The Gant Is About to Get a Lot More Interesting

The Gant Is About to Get a Lot More Interesting

  • Hudson Smythe
  • 04/23/26

If you've been watching the Aspen condo market, you already know the Gant. Central location, full-service amenities, strong rental history, loyal owner base. It's been one of the most recognizable addresses in Aspen for a long time, and for good reason.

What's coming next is worth paying attention to in a different way.

The Gant is about to undergo a significant campus-wide renovation. When it reopens, it won't just be updated. It will be a fundamentally different asset. And in a market where supply is perpetually constrained and quality inventory is hard to come by, that matters for both buyers and sellers right now.

The Pattern Is Familiar

Major improvement cycles in Aspen's condo market follow a predictable arc. Properties acquired before the work is complete tend to look very smart in hindsight. The asset improves, the buyer pool expands, and pricing moves to reflect a product that didn't previously exist at that address. That's the story the Gant is setting up. But getting there involves a real interim period, and anyone making a decision here deserves a clear picture of what that looks like.

What This Means for Sellers

For current owners, the renovation creates a straightforward strategic question: do you want to be on the other side of this, or not?

Selling now means avoiding a substantial special assessment that will be the financial reality for owners who hold through the renovation. It means avoiding the loss of rental income during a closure period that will run well over a year. And it means not losing access to your Aspen residence during a window that, for many owners, represents some of their most valued time here.

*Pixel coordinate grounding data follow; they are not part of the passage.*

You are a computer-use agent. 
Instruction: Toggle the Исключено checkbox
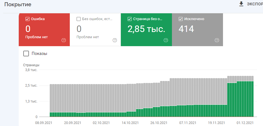181,19
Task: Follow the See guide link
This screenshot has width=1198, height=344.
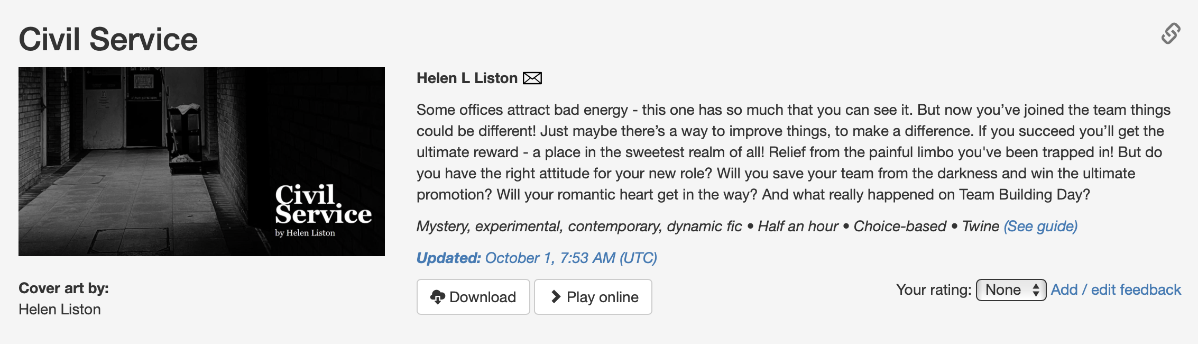Action: pyautogui.click(x=1040, y=227)

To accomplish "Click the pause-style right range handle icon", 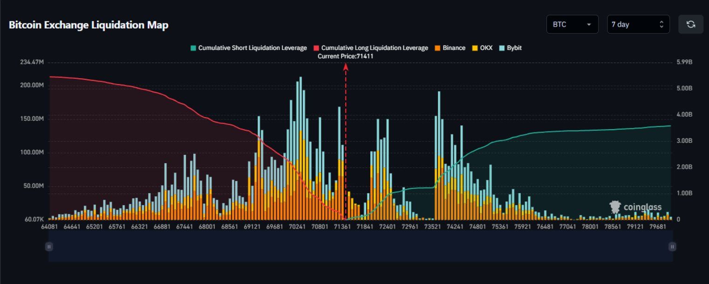I will pos(672,247).
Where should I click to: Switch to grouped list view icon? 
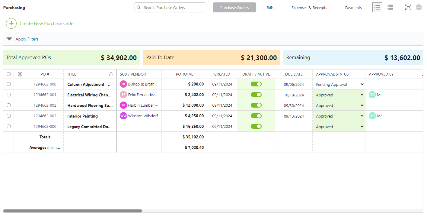pyautogui.click(x=390, y=8)
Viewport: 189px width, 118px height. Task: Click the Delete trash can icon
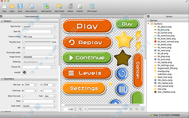click(71, 6)
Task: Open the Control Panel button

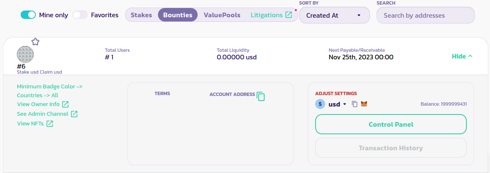Action: [x=391, y=125]
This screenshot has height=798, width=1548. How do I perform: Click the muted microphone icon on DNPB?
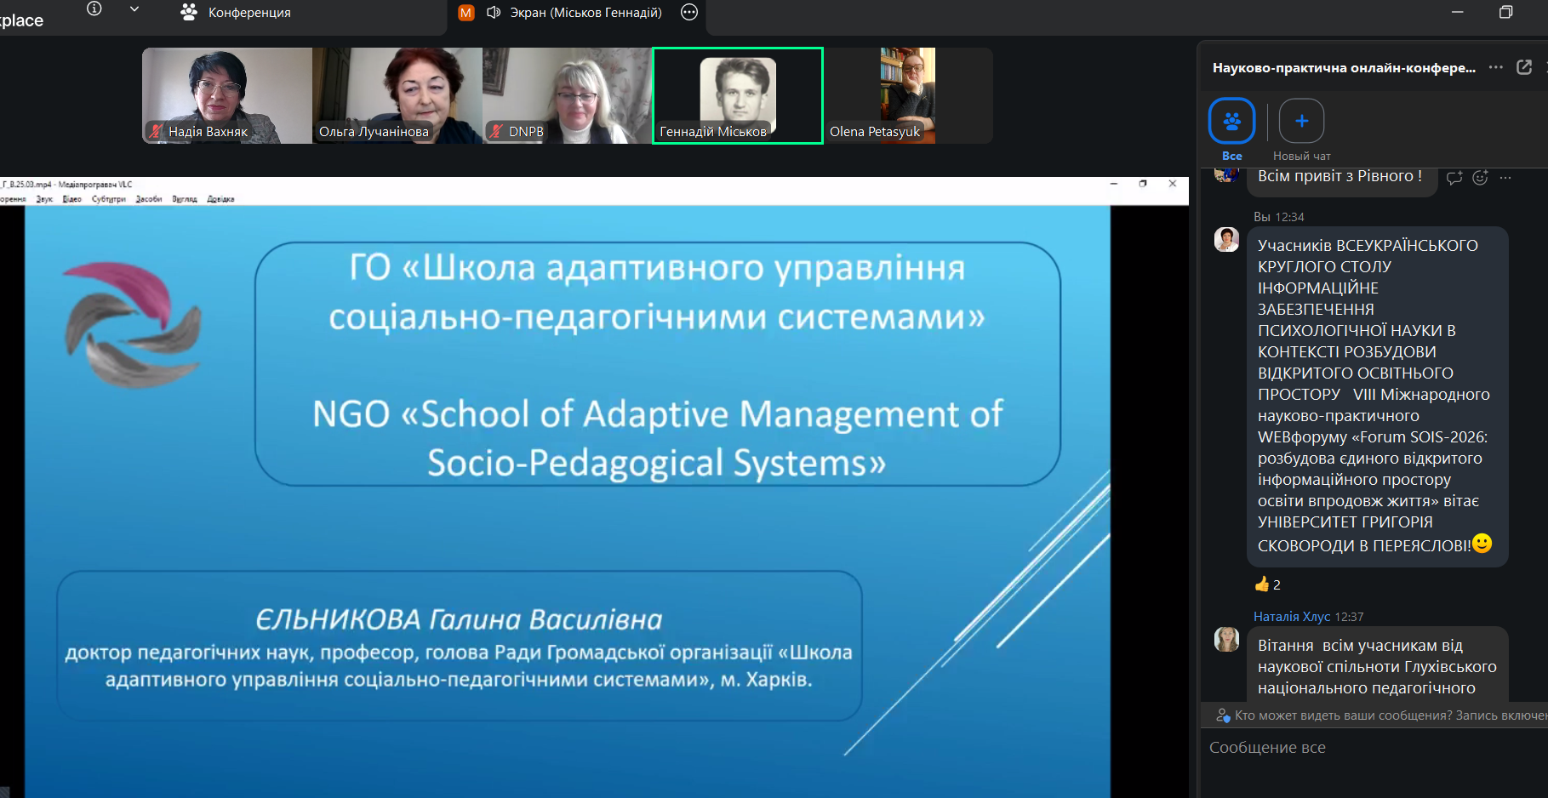[496, 132]
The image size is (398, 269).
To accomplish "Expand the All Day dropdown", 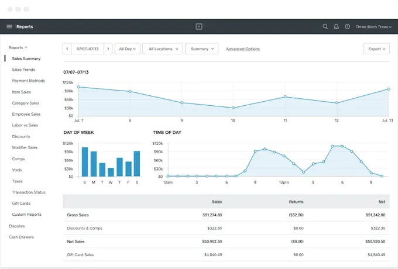I will point(128,49).
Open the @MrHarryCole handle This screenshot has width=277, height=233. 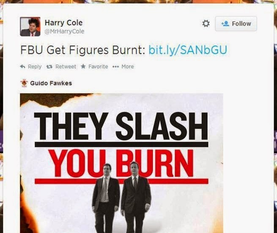coord(64,31)
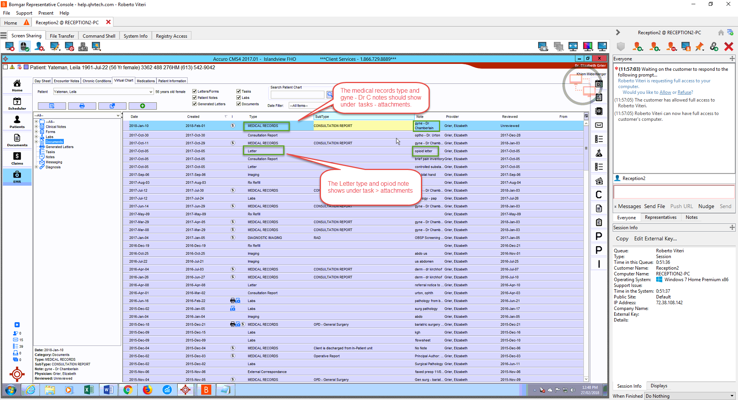The height and width of the screenshot is (400, 738).
Task: Click the red X end session icon
Action: coord(728,47)
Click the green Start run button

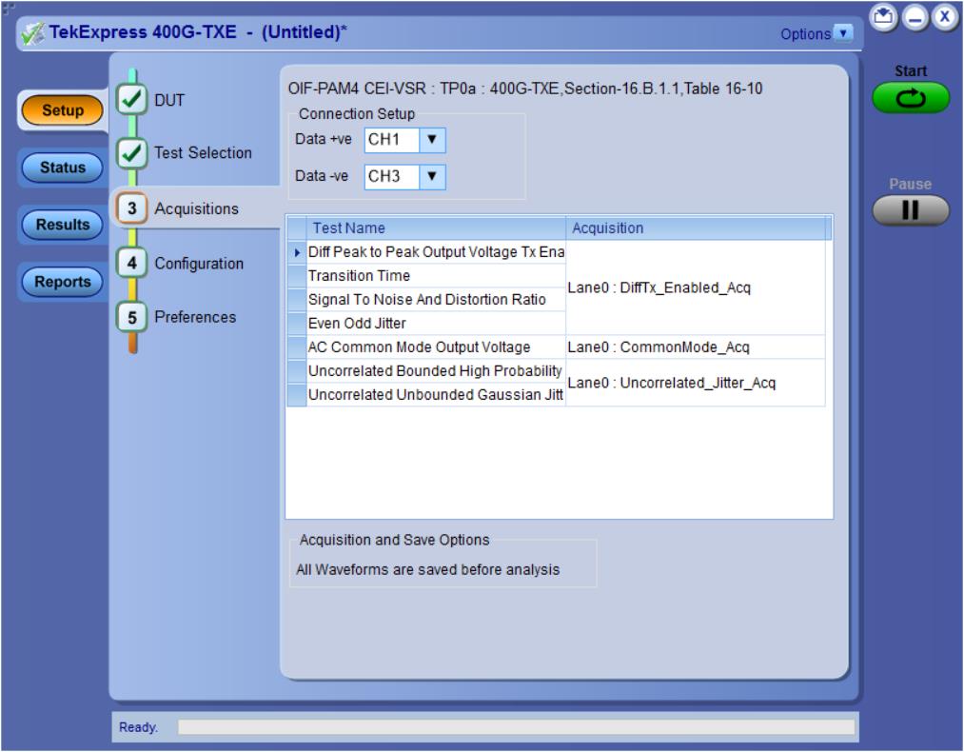point(911,98)
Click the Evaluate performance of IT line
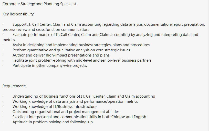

None of those are abstract concerns. The assessment alone is significant enough to materially affect the net economics of holding. Sellers who move this summer do so with a clear financial rationale, not just a market timing bet.

For owners who have been on the fence, the combination of those three factors, assessment, lost rental income, and personal use downtime, is worth putting on paper before deciding to wait.

What This Means for Buyers

The case for buying at the Gant right now is real, but it comes with eyes open.

The assessment is significant, and it's not optional. Buyers need to underwrite that cost as part of the true acquisition price, not treat it as a separate line item to think about later. The closure period also means no rental income and no personal use for an extended stretch. If you're buying with income expectations in the near term, or planning to use the residence regularly starting soon, the timing doesn't work.

What does work is a longer horizon. Buyers who can absorb the assessment and the wait are acquiring at current pricing against a future asset that will be materially better. The hesitation that exists in the market right now is creating pricing and negotiating conditions that won't survive the renovation. Full-service, managed properties with walkability to Aspen's core don't come up often, and they don't stay mispriced for long once the uncertainty clears.

The Gant post-renovation will be a different conversation than the Gant today. Buyers who understand that and can tolerate the interim period are in a genuinely strong position.

The Bottom Line

There's a real case for sellers to move now and a real case for the right buyer to move now. They're just different cases, driven by different financial situations and different timelines.

What isn't useful is pretending the renovation is all upside. It isn't. But for the people this moment fits, it fits well. If you're a current owner running the numbers on whether to sell, or a buyer trying to figure out if this is the right window to get in, I'm happy to work through the specifics with you.

The picture is nuanced, but it's not complicated once you lay it out clearly.